Task goal>
Go line by line through the data below and count those with the string "Given". Give the number only.

Segment Start: Data for this task

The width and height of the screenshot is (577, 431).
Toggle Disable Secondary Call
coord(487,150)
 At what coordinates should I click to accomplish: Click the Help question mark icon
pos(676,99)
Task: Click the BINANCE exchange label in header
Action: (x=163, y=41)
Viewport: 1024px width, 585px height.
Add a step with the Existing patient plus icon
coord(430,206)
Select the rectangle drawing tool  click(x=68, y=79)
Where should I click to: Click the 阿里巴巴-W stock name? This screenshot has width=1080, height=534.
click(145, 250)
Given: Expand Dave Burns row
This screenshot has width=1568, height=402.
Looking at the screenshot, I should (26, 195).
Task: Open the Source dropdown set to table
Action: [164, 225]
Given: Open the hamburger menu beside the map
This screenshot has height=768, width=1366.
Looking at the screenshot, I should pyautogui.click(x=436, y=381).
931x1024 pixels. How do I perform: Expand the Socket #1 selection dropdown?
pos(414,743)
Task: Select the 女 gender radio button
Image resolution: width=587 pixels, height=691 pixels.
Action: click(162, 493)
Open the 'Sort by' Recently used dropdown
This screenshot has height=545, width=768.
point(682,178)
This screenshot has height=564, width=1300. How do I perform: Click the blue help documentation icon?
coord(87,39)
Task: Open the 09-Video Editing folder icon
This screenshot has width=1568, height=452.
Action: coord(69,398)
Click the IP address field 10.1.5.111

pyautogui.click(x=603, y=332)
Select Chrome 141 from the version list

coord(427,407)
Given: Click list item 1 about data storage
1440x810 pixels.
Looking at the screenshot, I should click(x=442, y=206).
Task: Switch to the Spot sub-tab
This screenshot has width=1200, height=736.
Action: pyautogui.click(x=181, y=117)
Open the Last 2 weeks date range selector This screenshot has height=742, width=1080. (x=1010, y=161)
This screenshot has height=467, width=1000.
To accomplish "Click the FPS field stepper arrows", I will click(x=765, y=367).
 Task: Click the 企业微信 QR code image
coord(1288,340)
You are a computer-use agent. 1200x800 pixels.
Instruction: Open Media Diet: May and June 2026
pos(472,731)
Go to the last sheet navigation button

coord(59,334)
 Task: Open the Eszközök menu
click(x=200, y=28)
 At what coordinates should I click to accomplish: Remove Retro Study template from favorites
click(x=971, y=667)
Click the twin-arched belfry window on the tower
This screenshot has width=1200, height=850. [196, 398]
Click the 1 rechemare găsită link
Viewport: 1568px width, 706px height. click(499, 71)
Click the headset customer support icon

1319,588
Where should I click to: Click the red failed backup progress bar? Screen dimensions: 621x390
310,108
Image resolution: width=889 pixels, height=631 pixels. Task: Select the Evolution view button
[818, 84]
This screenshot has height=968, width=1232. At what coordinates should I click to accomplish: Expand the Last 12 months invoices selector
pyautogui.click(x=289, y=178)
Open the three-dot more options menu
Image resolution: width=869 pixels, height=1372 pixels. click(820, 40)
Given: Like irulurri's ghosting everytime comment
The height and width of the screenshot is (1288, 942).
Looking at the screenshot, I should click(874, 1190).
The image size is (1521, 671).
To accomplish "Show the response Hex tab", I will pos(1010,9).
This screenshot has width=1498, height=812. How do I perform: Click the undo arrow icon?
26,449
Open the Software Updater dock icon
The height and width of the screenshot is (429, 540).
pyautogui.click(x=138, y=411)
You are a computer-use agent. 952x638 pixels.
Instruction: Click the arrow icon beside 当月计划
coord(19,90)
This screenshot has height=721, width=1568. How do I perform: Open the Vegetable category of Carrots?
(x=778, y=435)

Segment End: Data for this task

Solution to the exercise>
4